PROBLEM DESCRIPTION> Reproduce exactly, from the data that follows, the line with "586x400 pixels.", the line with "Given: Click the pink", and every line that lies between them.

EXERCISE MATERIALS>

==========

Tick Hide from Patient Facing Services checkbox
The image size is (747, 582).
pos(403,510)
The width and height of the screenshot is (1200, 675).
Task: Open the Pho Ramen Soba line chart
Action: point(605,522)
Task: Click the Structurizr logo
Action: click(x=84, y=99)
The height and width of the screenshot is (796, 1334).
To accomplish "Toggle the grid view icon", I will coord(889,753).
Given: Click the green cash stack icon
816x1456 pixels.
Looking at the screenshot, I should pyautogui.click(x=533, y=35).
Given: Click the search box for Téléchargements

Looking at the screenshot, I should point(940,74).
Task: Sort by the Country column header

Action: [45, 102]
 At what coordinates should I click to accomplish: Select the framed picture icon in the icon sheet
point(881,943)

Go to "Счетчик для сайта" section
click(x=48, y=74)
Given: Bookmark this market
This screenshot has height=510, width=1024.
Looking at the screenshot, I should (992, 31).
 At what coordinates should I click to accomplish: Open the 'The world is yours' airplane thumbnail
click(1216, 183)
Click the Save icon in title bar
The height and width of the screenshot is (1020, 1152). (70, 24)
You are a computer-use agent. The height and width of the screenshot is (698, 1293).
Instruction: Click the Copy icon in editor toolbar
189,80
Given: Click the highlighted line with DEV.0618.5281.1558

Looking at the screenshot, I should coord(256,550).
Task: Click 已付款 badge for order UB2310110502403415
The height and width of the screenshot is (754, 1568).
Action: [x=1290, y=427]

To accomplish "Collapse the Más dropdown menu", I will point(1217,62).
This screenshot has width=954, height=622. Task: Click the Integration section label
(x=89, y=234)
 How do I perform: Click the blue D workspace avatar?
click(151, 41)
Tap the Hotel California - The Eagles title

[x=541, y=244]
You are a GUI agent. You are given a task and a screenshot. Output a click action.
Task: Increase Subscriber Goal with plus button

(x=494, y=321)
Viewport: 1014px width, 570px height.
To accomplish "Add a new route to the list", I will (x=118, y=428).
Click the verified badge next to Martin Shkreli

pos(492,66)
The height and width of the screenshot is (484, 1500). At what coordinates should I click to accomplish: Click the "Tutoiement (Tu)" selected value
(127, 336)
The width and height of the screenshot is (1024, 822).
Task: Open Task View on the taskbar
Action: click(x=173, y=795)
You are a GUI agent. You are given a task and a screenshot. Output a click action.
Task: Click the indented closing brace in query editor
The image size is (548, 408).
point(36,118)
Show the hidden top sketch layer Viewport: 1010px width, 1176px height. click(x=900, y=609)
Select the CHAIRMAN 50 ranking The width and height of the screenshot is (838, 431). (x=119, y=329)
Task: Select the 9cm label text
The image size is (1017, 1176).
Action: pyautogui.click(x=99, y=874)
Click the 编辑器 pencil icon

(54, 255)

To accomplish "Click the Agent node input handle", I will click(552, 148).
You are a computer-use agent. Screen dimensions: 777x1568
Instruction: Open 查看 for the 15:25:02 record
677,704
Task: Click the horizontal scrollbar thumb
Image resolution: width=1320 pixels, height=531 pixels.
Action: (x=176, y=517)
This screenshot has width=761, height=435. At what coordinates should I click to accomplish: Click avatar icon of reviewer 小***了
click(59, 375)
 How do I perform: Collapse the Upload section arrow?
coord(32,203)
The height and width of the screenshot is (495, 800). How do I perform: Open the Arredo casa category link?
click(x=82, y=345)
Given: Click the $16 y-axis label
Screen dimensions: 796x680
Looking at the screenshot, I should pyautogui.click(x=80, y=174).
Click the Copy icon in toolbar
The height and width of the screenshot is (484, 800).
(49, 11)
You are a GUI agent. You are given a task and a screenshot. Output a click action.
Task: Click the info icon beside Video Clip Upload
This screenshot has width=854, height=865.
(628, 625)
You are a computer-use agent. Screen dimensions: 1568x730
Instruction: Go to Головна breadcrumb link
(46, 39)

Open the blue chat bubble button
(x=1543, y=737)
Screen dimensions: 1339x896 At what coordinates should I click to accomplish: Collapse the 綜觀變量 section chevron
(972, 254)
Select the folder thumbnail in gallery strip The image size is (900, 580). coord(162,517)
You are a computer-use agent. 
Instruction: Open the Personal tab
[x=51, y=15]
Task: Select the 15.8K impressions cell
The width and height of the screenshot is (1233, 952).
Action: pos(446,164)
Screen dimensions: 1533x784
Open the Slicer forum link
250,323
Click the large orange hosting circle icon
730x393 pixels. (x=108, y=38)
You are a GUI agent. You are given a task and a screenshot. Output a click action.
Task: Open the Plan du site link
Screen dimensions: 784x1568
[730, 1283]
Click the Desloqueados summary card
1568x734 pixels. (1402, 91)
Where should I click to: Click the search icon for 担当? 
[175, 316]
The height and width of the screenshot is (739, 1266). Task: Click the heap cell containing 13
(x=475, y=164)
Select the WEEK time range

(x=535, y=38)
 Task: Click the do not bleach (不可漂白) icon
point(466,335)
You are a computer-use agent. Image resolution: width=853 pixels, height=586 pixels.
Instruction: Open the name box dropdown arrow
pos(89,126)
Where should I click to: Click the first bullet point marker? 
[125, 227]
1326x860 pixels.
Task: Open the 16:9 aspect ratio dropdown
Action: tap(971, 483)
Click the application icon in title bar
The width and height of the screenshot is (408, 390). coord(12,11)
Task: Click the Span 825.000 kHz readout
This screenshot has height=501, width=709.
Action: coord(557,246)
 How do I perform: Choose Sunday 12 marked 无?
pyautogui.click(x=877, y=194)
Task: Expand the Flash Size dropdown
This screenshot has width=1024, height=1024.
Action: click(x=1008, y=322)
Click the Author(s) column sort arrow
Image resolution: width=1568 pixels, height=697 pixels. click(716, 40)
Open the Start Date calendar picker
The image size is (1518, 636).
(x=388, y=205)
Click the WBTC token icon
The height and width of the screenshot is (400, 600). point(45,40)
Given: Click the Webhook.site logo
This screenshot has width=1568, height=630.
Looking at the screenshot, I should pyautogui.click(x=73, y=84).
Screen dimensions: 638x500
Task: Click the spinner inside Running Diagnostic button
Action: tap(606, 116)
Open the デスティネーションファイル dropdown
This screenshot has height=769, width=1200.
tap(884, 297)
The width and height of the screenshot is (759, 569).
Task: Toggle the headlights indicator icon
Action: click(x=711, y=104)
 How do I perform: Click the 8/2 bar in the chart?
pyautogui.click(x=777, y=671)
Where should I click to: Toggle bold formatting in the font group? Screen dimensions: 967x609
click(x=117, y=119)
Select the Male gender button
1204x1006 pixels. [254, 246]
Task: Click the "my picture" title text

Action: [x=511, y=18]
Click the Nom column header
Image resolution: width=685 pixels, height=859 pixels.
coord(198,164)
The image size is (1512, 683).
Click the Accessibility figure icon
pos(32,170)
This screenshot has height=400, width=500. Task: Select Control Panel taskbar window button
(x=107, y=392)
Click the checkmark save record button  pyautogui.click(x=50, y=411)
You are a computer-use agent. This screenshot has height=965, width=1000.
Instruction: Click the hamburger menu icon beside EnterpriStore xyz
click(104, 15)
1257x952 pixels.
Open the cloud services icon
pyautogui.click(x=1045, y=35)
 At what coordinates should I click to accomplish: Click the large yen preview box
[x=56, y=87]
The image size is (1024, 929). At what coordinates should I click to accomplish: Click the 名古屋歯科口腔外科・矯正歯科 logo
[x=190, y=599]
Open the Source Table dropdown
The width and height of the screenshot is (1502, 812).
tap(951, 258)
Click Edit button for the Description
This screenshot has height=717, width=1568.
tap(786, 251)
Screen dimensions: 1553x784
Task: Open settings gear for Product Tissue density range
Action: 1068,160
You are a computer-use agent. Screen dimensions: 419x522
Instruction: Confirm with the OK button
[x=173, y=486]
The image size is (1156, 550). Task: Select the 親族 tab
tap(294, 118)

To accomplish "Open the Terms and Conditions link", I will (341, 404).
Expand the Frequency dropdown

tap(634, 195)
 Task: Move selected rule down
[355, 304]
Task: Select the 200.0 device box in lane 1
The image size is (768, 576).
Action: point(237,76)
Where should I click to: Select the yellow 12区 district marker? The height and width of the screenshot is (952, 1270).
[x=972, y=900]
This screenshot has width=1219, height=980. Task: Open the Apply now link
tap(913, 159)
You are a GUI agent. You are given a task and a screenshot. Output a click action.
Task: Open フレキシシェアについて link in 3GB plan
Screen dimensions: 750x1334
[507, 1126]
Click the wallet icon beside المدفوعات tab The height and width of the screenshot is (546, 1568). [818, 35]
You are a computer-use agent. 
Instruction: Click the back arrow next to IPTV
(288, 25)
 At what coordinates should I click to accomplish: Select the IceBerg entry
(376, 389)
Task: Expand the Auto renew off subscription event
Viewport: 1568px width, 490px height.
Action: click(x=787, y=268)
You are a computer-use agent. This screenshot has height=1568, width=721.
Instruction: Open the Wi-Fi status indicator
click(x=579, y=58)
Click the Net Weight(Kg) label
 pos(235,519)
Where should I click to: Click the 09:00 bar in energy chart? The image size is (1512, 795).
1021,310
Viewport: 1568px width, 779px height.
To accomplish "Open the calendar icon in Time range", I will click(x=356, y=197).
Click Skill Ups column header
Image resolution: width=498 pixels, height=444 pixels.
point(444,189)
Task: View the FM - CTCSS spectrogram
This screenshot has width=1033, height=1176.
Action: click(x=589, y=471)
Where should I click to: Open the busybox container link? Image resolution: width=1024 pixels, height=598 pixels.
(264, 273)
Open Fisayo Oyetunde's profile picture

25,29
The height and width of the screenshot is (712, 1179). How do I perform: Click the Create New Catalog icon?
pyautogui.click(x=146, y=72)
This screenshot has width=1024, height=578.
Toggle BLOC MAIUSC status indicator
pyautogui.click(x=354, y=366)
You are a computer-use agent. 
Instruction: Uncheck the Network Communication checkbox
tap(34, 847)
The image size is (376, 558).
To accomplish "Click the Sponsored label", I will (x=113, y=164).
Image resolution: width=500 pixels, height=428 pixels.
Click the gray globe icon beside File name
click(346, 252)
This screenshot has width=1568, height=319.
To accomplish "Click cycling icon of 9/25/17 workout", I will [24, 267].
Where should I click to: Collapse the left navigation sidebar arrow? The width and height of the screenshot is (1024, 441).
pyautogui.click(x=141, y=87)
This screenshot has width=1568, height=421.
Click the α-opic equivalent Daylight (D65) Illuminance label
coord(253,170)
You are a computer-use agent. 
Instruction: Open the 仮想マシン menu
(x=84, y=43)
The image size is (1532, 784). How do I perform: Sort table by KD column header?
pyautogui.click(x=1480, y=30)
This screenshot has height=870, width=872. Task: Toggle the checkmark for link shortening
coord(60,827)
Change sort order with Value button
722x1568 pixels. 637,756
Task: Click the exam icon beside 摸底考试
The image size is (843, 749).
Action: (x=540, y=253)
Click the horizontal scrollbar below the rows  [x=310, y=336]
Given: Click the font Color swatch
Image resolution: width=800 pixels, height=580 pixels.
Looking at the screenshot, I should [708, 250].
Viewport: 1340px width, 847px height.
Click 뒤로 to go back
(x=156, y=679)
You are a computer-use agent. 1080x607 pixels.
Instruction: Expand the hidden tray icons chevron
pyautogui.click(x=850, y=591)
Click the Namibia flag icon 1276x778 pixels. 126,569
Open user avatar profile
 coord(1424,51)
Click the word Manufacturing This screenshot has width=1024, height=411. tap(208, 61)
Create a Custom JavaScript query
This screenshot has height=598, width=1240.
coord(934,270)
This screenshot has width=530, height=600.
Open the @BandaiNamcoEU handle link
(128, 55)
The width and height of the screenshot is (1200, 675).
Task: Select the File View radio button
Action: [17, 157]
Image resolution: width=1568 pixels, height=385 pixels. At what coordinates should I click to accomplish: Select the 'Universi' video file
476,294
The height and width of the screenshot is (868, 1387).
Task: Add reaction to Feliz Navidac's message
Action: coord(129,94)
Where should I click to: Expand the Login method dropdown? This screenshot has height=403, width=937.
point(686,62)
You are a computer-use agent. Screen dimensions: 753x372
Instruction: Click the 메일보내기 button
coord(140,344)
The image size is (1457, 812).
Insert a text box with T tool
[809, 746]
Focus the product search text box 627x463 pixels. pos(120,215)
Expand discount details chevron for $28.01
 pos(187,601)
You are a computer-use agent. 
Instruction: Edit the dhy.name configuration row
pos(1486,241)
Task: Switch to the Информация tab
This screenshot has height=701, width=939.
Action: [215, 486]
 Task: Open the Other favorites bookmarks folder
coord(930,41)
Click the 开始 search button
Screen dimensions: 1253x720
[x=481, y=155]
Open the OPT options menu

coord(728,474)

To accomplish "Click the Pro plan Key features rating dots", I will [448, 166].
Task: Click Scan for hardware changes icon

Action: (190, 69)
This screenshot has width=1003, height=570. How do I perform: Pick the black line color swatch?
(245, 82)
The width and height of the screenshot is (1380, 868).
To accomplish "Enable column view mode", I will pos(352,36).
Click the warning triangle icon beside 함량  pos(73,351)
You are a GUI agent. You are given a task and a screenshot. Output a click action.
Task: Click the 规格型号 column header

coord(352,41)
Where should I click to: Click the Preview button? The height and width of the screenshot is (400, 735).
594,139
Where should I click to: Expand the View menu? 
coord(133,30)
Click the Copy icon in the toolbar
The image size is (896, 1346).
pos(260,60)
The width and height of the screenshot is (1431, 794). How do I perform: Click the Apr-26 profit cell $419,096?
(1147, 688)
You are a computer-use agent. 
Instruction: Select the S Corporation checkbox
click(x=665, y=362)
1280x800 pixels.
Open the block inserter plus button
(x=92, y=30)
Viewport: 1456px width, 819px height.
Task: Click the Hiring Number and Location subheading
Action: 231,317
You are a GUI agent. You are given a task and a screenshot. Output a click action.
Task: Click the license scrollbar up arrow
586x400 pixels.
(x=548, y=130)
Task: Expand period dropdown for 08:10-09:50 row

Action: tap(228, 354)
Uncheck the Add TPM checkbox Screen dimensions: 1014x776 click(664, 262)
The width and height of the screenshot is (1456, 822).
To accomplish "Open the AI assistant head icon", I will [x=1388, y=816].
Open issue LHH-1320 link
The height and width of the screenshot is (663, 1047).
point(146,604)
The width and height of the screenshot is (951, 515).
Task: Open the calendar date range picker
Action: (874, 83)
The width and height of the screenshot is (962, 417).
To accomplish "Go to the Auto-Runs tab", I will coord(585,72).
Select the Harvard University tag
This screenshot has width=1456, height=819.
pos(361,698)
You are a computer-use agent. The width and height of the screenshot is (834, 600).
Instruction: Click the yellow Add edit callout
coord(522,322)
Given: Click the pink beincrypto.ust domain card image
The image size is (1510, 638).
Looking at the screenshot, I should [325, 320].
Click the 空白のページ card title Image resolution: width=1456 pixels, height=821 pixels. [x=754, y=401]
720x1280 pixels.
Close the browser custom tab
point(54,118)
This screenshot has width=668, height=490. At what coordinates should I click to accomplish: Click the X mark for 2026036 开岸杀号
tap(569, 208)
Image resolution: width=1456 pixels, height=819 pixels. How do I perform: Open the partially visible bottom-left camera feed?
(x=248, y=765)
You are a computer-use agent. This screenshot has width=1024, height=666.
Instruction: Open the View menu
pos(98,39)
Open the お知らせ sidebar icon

==========

EXERCISE ANSWER>
586x400 pixels.
(x=548, y=130)
Task: Expand period dropdown for 08:10-09:50 row

Action: tap(228, 354)
Uncheck the Add TPM checkbox Screen dimensions: 1014x776 click(664, 262)
The width and height of the screenshot is (1456, 822).
To accomplish "Open the AI assistant head icon", I will [x=1388, y=816].
Open issue LHH-1320 link
The height and width of the screenshot is (663, 1047).
point(146,604)
The width and height of the screenshot is (951, 515).
Task: Open the calendar date range picker
Action: (874, 83)
The width and height of the screenshot is (962, 417).
To accomplish "Go to the Auto-Runs tab", I will coord(585,72).
Select the Harvard University tag
This screenshot has width=1456, height=819.
pos(361,698)
You are a computer-use agent. The width and height of the screenshot is (834, 600).
Instruction: Click the yellow Add edit callout
coord(522,322)
Given: Click the pink beincrypto.ust domain card image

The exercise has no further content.